▶ [Recorded data]:

□ □ □ □

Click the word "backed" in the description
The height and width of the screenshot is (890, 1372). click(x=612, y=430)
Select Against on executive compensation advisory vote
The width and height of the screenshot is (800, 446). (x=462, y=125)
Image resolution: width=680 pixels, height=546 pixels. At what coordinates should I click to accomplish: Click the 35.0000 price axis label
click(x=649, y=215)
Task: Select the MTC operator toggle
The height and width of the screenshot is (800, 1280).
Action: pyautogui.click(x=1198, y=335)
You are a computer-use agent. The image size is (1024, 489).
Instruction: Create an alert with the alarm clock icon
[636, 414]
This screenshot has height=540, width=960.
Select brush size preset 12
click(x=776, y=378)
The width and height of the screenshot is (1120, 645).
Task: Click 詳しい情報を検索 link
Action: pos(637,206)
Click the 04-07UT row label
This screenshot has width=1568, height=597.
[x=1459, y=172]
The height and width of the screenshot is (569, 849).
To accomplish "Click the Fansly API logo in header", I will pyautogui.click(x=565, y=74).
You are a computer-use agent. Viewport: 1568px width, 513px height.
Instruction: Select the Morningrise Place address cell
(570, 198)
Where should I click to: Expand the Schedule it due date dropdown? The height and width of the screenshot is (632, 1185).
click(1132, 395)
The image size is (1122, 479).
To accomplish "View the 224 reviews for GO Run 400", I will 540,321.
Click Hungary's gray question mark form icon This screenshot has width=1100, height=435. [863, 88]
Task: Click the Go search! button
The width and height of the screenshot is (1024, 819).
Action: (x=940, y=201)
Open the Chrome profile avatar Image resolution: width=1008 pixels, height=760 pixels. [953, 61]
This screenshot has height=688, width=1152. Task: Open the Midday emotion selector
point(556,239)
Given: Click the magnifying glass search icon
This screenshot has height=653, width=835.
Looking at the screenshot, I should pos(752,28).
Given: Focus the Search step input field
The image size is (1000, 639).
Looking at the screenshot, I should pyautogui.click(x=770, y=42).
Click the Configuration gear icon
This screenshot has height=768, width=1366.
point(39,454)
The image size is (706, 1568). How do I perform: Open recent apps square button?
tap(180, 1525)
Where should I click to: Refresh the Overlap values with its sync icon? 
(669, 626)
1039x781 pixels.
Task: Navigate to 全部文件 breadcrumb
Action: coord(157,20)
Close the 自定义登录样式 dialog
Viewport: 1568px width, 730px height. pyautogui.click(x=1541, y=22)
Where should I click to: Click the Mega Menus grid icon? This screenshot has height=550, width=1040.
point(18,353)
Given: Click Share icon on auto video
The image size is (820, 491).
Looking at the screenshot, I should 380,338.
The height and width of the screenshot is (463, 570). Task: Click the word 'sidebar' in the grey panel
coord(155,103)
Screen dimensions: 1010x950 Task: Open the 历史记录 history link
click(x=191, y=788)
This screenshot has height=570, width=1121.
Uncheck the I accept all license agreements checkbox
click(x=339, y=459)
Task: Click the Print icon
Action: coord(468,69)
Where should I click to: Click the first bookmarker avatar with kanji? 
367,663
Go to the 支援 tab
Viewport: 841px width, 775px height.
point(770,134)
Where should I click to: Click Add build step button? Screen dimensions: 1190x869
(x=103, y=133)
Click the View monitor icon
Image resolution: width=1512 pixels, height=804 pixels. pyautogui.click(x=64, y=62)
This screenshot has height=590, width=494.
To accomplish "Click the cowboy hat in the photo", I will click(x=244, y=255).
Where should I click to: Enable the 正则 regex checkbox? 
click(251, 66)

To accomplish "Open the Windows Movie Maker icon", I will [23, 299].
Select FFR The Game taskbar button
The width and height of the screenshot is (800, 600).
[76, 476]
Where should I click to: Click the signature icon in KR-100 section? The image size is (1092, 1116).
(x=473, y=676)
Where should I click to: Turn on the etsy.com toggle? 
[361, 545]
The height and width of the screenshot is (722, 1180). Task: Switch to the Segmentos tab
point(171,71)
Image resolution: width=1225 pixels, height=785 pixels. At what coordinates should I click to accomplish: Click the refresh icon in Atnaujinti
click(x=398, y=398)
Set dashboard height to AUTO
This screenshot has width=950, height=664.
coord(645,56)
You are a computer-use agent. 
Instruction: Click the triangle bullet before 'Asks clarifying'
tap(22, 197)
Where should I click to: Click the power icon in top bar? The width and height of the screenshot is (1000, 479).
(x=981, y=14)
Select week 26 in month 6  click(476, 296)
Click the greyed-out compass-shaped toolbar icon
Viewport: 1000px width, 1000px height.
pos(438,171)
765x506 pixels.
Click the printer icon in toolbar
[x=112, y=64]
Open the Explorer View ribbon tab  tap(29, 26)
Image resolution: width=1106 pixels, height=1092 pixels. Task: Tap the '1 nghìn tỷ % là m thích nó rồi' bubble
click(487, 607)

□ □ □ □

▶ [YOUR INSTRUCTIONS]: Retype exactly the line with "Instruction: Click the" and each line after it until the records end, and include no other line.

▶ [OUTPUT OF THE TASK]:
Instruction: Click the triangle bullet before 'Asks clarifying'
tap(22, 197)
Where should I click to: Click the power icon in top bar? The width and height of the screenshot is (1000, 479).
(x=981, y=14)
Select week 26 in month 6  click(476, 296)
Click the greyed-out compass-shaped toolbar icon
Viewport: 1000px width, 1000px height.
pos(438,171)
765x506 pixels.
Click the printer icon in toolbar
[x=112, y=64]
Open the Explorer View ribbon tab  tap(29, 26)
Image resolution: width=1106 pixels, height=1092 pixels. Task: Tap the '1 nghìn tỷ % là m thích nó rồi' bubble
click(487, 607)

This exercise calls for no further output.